苦し紛れの声で、しかし確かにリーバーは人の言葉を話した。
となると意識は彼のものであるらしい。
慌てて傍に寄る南に、覚束ない手付きで懐から出した物を押し付ける。
透明なケースに入っていたのは、血の付着した鏃のように加工されたメスの切っ先。
簡易クロスボウとしてリーバーが使用していた矢先だった。



「クロウリ…の、血だ…これで、ワクチン、を…」

「えっえ、あの、で、でも私じゃ…こんな少量の血でワクチンは…」

「大丈夫、だ…お前なら、やれる…」

「そんな…ッ無理です!」



おろおろと受け取ったケースを両手に、首を横に振り続ける南。
今にも泣き出しそうな顔を前にして、血管の浮き上がる苦しそうな顔で、それでもリーバーは口元を緩めた。

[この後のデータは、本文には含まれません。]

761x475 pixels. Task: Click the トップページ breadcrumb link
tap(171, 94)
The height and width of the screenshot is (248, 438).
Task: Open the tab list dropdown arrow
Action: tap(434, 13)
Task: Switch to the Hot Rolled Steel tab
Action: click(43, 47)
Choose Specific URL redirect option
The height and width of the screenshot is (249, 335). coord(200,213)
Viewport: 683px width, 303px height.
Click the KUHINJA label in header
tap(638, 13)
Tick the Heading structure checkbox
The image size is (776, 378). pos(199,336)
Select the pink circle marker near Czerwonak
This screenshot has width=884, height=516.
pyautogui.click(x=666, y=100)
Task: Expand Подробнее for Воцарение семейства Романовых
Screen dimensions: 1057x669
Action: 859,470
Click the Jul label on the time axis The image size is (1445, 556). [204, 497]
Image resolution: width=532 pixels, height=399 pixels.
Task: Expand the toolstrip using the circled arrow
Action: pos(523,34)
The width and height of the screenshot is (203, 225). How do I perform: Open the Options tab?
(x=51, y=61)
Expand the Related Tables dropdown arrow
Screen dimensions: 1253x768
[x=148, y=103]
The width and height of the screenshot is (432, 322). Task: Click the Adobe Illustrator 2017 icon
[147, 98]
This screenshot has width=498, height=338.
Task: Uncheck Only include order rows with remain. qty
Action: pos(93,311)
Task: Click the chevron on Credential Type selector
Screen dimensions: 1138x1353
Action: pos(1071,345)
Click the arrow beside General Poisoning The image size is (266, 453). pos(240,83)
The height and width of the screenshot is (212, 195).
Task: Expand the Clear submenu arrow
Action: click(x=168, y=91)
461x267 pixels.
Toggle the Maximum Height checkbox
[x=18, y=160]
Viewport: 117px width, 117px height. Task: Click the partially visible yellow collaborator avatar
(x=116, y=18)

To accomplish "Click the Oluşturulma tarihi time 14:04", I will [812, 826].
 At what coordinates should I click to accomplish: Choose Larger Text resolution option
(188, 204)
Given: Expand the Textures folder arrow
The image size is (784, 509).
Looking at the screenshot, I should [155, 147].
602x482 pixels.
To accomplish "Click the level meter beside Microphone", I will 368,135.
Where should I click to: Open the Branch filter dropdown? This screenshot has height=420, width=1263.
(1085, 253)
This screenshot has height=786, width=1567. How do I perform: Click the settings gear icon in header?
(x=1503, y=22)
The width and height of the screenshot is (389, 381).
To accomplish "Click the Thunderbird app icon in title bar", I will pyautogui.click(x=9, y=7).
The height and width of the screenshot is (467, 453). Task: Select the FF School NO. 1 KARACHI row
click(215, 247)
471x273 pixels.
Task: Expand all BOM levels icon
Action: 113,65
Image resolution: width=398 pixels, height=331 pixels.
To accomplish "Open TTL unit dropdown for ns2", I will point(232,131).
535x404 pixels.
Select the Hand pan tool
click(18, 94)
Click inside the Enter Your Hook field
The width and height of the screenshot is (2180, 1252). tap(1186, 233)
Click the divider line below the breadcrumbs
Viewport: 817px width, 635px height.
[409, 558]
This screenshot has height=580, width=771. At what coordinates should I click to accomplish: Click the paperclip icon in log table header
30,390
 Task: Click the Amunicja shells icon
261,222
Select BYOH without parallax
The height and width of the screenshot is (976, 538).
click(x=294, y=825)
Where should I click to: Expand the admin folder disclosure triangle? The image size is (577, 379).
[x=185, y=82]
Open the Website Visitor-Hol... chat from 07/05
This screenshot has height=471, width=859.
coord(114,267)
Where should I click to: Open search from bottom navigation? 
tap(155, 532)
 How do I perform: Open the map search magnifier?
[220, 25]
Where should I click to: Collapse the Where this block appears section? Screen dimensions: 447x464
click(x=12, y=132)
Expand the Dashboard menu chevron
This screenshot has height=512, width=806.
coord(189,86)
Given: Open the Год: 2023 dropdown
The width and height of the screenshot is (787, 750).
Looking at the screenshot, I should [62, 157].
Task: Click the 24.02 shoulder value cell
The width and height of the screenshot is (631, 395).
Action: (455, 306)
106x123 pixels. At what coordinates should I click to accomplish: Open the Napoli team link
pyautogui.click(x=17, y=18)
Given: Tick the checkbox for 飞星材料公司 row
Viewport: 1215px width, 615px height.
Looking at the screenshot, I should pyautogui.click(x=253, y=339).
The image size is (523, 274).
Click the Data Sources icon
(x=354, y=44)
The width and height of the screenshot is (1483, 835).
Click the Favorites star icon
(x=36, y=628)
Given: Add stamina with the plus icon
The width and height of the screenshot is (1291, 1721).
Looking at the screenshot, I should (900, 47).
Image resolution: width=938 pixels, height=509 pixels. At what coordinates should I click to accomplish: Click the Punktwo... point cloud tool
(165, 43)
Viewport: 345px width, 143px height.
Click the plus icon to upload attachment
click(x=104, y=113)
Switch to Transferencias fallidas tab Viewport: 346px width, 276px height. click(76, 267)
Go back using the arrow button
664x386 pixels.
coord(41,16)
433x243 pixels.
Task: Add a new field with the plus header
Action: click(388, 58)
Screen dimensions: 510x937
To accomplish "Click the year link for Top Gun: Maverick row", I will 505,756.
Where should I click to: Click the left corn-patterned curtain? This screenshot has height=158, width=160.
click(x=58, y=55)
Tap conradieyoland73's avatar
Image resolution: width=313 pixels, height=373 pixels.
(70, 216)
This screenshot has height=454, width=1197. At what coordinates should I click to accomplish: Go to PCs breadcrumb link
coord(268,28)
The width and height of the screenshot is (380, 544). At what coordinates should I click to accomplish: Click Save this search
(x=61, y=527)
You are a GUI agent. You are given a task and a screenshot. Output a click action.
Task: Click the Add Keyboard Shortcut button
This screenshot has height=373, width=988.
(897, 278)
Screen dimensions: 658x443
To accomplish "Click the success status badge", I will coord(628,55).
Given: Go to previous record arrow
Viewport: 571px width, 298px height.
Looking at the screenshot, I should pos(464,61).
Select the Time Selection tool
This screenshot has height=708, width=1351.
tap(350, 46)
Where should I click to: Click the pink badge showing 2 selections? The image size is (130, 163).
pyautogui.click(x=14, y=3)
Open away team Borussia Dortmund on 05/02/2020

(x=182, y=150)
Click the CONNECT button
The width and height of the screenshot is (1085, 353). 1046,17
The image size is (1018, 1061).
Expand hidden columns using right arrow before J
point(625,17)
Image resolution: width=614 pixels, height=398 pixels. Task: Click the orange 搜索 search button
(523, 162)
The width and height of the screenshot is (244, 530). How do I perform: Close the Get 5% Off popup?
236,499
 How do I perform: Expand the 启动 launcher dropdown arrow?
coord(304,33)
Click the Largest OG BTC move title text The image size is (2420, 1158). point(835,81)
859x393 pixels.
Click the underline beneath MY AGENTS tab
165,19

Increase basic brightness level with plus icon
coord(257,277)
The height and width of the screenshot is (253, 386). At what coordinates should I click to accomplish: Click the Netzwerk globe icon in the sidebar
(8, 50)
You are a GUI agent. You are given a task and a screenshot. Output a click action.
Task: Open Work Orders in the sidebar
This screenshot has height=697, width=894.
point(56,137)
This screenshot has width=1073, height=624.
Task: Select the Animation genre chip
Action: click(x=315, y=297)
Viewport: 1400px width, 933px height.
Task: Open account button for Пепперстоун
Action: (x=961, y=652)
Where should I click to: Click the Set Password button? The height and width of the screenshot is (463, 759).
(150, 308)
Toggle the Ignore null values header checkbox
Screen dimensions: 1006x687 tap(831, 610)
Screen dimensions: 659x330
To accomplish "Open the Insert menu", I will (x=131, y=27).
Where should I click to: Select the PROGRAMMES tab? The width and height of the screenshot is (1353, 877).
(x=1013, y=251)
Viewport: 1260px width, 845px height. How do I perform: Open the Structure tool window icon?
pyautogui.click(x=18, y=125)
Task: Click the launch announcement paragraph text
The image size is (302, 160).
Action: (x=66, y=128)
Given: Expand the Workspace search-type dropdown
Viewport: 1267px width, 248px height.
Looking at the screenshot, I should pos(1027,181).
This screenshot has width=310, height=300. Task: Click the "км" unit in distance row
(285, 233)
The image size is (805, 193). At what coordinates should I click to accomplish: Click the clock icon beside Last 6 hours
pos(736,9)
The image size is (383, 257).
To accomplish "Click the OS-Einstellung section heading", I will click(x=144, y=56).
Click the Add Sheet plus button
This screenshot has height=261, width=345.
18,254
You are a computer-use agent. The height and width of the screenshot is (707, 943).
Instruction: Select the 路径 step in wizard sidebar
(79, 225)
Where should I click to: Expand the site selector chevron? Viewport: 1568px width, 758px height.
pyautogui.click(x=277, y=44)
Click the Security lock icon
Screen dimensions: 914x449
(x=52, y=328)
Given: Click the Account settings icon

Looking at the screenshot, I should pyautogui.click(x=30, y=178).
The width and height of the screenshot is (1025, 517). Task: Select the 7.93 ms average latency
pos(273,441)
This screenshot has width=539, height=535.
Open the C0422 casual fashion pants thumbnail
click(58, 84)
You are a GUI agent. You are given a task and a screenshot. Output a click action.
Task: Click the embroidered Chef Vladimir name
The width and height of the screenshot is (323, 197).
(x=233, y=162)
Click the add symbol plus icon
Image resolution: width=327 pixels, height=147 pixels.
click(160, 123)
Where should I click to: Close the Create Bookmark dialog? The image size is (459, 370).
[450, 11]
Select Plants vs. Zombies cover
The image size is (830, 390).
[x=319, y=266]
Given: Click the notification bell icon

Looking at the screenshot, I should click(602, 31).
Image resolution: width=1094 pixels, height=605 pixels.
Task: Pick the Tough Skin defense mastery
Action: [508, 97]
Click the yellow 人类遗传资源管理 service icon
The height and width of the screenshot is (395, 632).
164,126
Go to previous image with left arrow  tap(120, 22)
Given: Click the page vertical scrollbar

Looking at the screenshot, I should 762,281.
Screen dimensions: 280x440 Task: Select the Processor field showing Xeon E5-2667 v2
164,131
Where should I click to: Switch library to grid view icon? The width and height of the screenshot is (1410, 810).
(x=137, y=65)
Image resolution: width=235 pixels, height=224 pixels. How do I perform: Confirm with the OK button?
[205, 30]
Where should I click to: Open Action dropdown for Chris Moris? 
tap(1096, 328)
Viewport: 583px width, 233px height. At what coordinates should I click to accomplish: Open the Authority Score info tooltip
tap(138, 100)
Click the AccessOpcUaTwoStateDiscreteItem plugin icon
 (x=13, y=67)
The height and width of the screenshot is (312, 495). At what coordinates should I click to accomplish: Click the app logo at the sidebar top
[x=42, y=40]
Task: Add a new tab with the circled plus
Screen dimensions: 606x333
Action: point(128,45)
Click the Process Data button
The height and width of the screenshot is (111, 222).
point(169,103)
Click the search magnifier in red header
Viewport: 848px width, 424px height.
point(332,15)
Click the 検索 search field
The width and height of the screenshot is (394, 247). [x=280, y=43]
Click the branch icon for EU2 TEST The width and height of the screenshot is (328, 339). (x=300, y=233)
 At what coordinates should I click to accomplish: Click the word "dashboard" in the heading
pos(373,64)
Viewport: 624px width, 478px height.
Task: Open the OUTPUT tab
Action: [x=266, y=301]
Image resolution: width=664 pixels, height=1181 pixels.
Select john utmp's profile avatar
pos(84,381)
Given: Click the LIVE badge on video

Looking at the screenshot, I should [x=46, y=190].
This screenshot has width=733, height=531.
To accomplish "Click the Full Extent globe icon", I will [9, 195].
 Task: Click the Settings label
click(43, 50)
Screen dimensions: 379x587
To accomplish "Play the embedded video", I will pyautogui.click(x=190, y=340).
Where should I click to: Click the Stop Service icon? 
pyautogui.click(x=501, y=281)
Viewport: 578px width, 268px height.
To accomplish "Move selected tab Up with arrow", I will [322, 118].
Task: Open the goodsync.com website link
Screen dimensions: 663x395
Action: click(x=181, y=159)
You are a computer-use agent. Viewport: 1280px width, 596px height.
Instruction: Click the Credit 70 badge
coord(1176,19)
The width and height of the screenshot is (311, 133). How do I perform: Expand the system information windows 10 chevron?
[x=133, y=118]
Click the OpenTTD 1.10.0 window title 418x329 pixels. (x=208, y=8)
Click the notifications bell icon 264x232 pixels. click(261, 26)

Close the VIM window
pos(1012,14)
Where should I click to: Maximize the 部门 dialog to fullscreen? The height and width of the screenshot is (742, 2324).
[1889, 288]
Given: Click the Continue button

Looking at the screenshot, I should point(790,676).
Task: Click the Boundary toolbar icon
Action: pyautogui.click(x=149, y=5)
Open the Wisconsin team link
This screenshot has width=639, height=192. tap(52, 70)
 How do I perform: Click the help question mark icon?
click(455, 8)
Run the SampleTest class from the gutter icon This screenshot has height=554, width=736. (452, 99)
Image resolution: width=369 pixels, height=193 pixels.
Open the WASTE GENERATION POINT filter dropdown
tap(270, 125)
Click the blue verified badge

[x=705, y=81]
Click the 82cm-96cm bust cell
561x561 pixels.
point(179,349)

「無理じゃない。お前は、もう昔のお前じゃ、ないだろ」



上から重なる、大きなリーバーの掌。



「あの時から、沢山…努力、してきただろ」

「あ、あの時…?」

「傍で見てきたから、知ってる」



入団したばかりの頃は、在庫の予備ゴーレムにさえ振り回されていた。
つい最近のことのように思い出せる、真新しい白衣に身を包んでいた頃の南が懐かしい。
あの頃に比べ随分と濃くなった目の下の隈も、ペンだこの増えた指も、廃れた白衣も、それだけ地道に教団で進んで来たからこそ。
そんな今の南の姿が、リーバーは誇らしくも思えた。



「南だから、任せられる」



迷い無きリーバーの声に、はっと南は息を呑んだ。
ぎゅっと、ケースを強く握り締める。



「ぅ、うう…ぁ、あああ!」

「っリーバー班長…!」

「危ねぇ!離れろ南!」

「でもッ班長が…!」

「はんちょの言葉を聞いただろ!情で目的を見失うな!」



強いラビの腕に引かれて、リーバーから離される。
喝を入れるラビの声に、ぐっと歯を食い縛った。